Friday, July 17, 2009

Red Stain Blossoms

This is going to be a rehash of a certain past post, so feel free to call it quits here. Loads of angst-y, pointless and hypothetical questions and premises below.

IMG_0078-083.2

I am getting really freakin' sick and tired of my desperate need to be proven right and worth while. Why do I ask someone for their suggestion, just to turn around and fight them on it? I have this burning craving to challenge someone and to come out on top. Seriously, what the hell? There are 6.7 BILLION other people on the planet. Why am I so fixated on the concept that my point of view matters more than any of the others? It's such a futile effort to stand up and scream "I'M SIGNIFICANT!" when, well, I'm not.

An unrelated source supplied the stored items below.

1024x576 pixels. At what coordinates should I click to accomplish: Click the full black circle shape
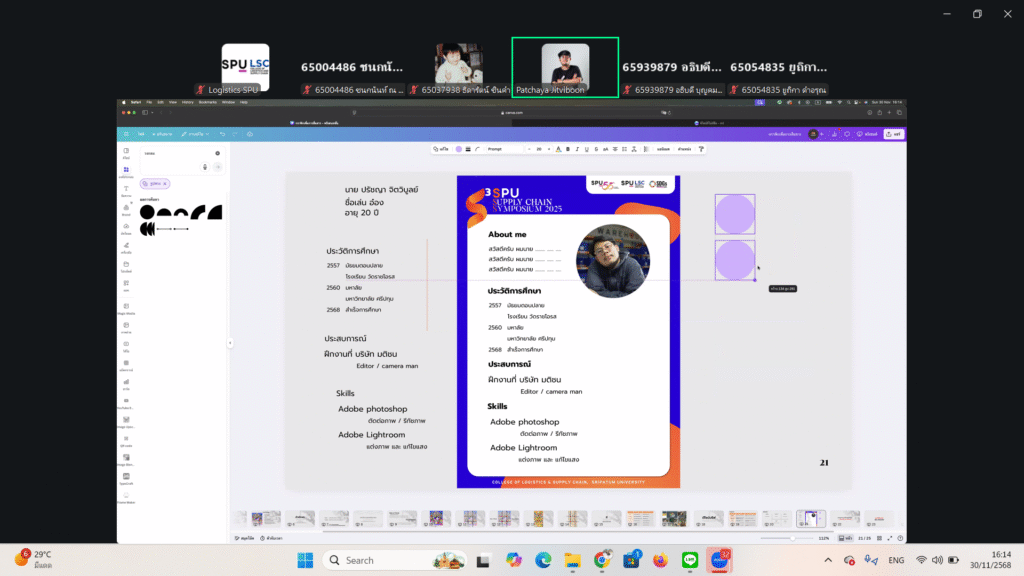(147, 212)
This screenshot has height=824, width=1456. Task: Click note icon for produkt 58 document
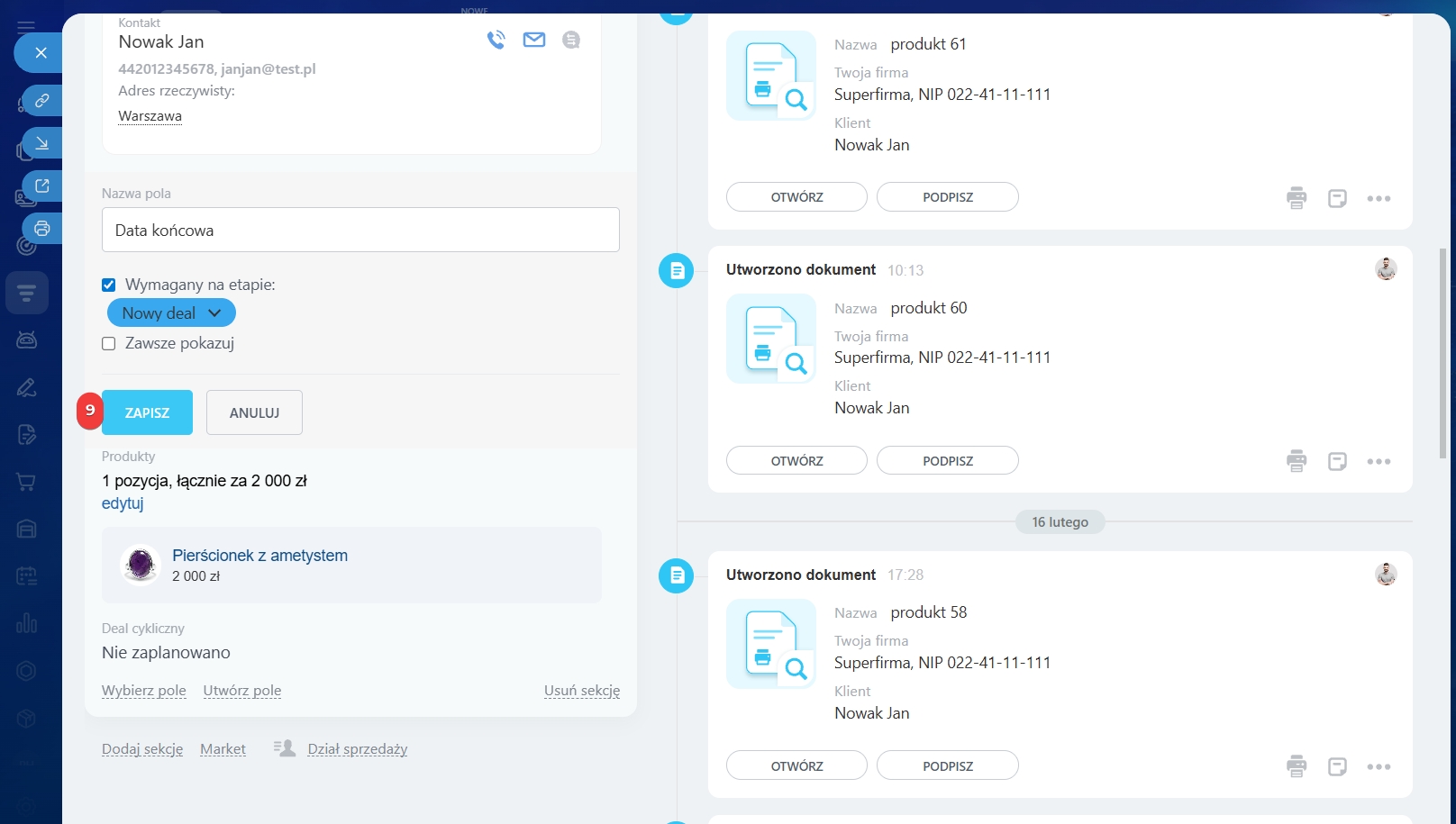click(x=1337, y=766)
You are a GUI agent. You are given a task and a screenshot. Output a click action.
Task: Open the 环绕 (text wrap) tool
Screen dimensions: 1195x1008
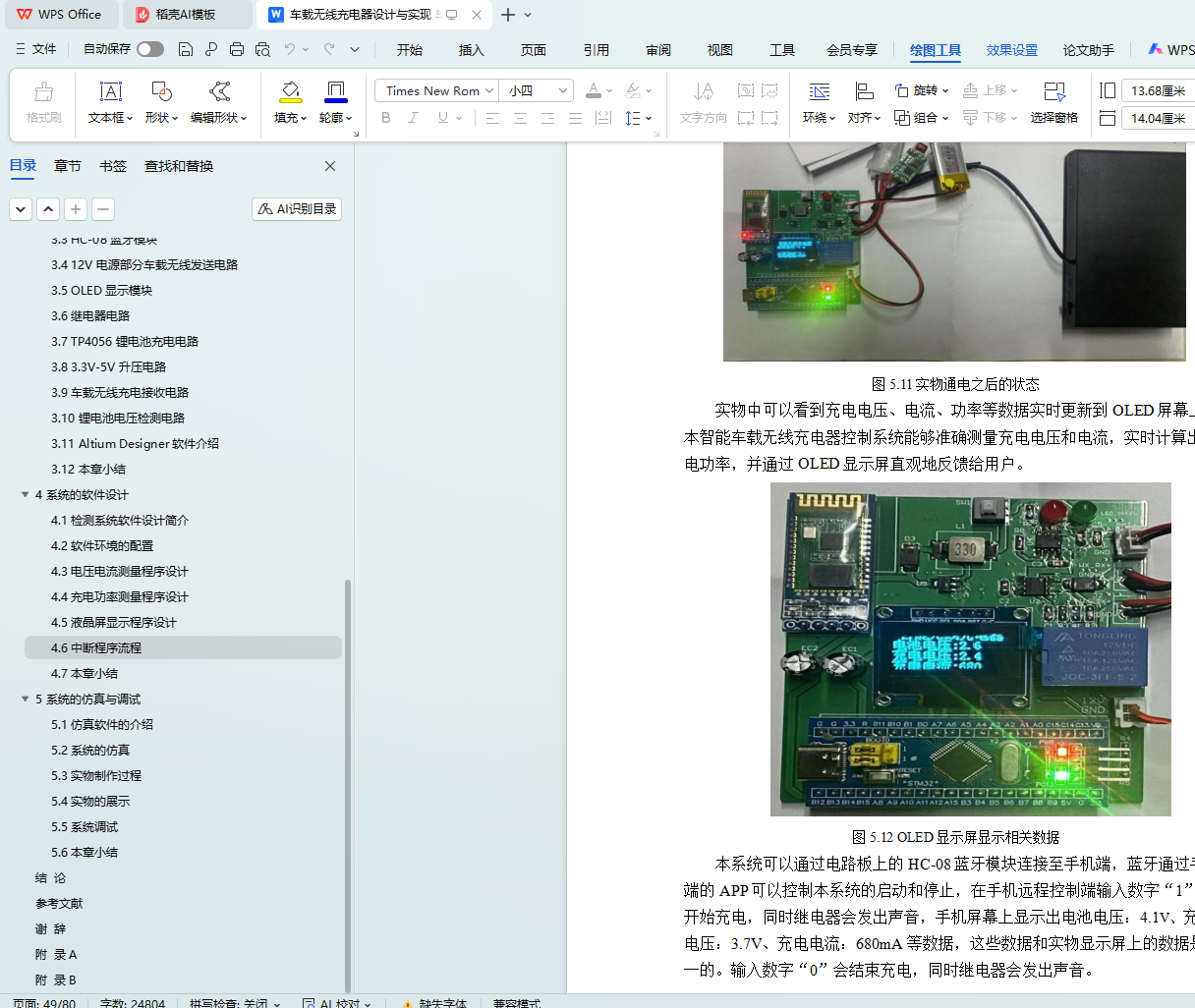[x=819, y=92]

I need to get it into my head to just shut up, suck it up and leave things be. There are a lot more people with opinions in this world, and who's to say that the way I perceive the universe is relevant? Besides, the sheer ratio of them to me makes it pretty clear that I'm not as special as my subconsciousness wants me to think.

I just get so wound up in the need to assert an opinion and have it validated that I can't step back and realize that am not the end-all or be-all of... Anything. And once I discover what I'm doing or if someone calls me on it, like today, I get introverted and introspective and don't want to be around anyone until I have it figured out and fixed.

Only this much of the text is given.